GOAL OF THE EXERCISE: Copy exactly the lines of the material below that run from the one containing "Tap the Club Brugge badge" through the one containing "Click Personnes list scroll down arrow". Copy no other lines.

DATA:

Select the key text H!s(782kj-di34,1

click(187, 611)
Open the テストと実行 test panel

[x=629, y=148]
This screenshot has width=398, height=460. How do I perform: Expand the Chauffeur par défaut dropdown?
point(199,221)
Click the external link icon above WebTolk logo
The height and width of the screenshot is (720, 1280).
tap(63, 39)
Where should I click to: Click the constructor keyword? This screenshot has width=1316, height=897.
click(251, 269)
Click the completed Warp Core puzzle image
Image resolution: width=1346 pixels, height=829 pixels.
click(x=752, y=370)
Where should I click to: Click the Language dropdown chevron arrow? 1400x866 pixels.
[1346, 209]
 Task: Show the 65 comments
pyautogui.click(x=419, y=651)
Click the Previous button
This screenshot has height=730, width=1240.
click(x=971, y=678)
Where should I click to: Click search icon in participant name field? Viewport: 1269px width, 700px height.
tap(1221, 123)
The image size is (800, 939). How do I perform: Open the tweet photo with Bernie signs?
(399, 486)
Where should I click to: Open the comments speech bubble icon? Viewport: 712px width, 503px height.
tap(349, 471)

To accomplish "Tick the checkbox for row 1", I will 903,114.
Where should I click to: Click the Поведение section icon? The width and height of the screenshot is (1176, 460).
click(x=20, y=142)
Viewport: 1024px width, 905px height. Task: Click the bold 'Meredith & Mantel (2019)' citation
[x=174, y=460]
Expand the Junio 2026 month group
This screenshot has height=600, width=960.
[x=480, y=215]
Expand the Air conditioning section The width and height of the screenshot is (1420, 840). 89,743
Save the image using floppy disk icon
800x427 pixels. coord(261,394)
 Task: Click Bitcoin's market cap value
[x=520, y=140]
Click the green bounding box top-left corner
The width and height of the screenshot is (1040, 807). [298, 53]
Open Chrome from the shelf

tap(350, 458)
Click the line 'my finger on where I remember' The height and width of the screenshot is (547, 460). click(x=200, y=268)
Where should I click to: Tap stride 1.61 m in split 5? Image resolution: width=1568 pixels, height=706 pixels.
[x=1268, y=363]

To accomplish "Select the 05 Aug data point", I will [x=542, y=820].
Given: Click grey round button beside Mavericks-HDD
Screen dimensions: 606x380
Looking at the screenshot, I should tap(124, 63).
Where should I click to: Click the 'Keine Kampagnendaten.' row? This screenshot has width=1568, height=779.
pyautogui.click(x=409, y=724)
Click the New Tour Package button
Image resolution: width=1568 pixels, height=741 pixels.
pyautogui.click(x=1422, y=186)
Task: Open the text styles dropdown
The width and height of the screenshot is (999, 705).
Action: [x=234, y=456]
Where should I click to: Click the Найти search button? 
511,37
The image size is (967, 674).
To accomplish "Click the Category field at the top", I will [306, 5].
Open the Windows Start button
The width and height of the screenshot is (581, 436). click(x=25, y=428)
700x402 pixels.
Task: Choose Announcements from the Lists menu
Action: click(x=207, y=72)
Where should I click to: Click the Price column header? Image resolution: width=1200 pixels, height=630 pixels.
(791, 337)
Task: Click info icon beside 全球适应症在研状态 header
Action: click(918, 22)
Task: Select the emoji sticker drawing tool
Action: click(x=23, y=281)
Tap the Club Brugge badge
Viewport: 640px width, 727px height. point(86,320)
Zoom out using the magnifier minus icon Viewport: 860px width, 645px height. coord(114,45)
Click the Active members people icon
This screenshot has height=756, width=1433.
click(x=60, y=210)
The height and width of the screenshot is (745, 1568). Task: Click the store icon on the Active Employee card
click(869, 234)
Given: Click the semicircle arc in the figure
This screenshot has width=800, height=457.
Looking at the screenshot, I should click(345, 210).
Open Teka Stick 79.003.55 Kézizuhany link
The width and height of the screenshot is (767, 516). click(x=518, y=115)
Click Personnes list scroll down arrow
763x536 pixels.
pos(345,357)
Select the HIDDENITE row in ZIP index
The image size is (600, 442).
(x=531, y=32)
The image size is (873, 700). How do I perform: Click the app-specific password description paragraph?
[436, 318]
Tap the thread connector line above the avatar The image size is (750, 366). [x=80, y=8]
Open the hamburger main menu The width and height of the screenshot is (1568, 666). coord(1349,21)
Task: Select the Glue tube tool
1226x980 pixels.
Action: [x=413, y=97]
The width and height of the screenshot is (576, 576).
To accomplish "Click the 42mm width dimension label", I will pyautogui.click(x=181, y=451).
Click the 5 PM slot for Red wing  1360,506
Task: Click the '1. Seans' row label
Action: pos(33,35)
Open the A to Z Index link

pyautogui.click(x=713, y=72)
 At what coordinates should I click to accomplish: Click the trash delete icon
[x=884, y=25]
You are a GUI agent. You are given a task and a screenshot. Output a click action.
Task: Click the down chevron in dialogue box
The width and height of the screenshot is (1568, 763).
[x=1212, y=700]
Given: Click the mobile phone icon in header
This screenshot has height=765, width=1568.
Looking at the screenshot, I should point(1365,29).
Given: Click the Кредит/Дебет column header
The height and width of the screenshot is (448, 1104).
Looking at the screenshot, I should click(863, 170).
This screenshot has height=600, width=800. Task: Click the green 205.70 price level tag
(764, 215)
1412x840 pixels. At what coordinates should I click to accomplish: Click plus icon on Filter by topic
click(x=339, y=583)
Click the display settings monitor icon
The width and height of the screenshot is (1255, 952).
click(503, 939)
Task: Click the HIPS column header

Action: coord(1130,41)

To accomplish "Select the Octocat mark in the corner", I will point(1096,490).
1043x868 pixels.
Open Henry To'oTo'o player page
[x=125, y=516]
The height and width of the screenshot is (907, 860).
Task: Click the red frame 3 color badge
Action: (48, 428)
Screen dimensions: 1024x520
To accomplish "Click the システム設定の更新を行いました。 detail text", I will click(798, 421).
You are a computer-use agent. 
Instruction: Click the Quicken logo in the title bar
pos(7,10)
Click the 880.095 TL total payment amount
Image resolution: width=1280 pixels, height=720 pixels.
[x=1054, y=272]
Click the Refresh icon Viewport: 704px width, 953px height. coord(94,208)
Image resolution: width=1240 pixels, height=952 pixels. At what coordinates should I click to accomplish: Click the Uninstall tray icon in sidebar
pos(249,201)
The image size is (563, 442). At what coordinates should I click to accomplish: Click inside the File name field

ANSWER TO THIS TASK:
Tap the Club Brugge badge
Viewport: 640px width, 727px height. point(86,320)
Zoom out using the magnifier minus icon Viewport: 860px width, 645px height. coord(114,45)
Click the Active members people icon
This screenshot has height=756, width=1433.
click(x=60, y=210)
The height and width of the screenshot is (745, 1568). Task: Click the store icon on the Active Employee card
click(869, 234)
Given: Click the semicircle arc in the figure
This screenshot has width=800, height=457.
Looking at the screenshot, I should click(345, 210).
Open Teka Stick 79.003.55 Kézizuhany link
The width and height of the screenshot is (767, 516). click(x=518, y=115)
Click Personnes list scroll down arrow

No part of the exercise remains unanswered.